Exercise ::
Pull out each line in the records below that contains the word "Create".

Records to process ::
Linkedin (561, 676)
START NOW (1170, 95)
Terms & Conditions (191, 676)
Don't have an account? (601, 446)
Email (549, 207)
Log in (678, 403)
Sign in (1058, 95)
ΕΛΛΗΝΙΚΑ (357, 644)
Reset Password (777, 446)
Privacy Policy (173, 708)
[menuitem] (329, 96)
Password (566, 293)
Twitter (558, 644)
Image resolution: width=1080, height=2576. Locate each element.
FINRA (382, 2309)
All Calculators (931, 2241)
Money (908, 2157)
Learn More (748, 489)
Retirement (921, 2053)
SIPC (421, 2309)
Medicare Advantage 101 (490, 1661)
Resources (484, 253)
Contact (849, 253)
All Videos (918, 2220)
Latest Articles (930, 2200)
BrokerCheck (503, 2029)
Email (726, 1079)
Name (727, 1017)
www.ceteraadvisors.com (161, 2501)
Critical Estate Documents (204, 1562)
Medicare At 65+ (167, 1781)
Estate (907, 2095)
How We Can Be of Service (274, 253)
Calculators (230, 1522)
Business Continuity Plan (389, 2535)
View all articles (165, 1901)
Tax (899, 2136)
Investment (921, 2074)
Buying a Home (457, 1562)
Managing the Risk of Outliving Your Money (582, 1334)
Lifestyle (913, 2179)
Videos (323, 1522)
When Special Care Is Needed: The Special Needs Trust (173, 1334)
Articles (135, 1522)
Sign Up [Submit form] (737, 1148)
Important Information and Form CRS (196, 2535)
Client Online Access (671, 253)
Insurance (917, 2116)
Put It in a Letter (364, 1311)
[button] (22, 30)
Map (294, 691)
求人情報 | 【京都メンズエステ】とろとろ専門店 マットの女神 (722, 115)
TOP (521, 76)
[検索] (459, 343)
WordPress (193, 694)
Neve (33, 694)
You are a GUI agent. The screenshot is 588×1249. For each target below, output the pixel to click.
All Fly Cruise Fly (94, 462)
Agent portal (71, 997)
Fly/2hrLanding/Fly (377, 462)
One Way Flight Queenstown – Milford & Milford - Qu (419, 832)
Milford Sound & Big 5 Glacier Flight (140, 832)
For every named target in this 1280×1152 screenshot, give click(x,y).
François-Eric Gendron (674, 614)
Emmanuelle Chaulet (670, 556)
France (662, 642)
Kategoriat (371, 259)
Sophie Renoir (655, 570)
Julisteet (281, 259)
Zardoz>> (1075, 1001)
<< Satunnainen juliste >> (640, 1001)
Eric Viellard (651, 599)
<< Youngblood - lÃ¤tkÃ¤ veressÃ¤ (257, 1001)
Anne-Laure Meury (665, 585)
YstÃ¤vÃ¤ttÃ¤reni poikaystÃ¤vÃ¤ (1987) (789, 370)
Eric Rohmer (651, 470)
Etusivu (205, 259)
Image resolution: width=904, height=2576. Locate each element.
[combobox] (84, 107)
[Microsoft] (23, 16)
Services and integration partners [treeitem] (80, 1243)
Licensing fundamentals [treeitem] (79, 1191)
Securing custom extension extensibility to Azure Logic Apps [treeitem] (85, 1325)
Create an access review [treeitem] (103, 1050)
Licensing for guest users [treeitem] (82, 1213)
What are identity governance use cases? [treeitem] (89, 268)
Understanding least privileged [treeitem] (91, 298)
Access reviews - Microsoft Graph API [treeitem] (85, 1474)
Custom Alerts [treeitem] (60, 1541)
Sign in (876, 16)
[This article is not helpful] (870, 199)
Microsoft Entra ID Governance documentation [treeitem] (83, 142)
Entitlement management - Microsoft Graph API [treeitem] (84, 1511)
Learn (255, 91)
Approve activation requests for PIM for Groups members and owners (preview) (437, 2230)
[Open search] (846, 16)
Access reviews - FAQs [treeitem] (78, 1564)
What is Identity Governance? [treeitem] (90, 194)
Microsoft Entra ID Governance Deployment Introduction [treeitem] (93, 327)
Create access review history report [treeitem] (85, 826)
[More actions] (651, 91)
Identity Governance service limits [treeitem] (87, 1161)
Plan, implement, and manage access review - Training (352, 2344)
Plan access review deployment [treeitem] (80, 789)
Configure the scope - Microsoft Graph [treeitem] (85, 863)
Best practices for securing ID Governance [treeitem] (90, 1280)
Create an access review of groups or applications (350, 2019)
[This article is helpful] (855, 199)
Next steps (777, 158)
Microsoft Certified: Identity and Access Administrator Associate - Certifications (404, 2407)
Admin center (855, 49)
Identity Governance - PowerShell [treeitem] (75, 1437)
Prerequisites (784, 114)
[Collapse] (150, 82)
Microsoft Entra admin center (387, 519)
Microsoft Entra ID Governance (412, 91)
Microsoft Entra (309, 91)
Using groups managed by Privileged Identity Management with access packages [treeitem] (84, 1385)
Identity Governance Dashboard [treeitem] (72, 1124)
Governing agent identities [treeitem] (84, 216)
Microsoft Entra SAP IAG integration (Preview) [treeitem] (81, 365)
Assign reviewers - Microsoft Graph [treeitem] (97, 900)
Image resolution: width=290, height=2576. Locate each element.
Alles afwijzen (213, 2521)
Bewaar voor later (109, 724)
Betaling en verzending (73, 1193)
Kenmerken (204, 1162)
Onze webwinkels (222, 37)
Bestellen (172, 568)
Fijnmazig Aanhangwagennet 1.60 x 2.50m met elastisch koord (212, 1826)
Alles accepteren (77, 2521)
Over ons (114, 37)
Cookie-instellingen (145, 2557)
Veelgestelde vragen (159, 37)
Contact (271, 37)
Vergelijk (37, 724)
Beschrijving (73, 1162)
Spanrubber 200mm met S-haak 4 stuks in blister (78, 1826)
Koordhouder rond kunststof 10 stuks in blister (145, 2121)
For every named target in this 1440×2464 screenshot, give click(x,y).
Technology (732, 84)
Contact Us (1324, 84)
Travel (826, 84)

Solved problem ::
Create an access review [treeitem] (103, 1050)
Create access review history report [treeitem] (85, 826)
Create an access review of groups or applications (350, 2019)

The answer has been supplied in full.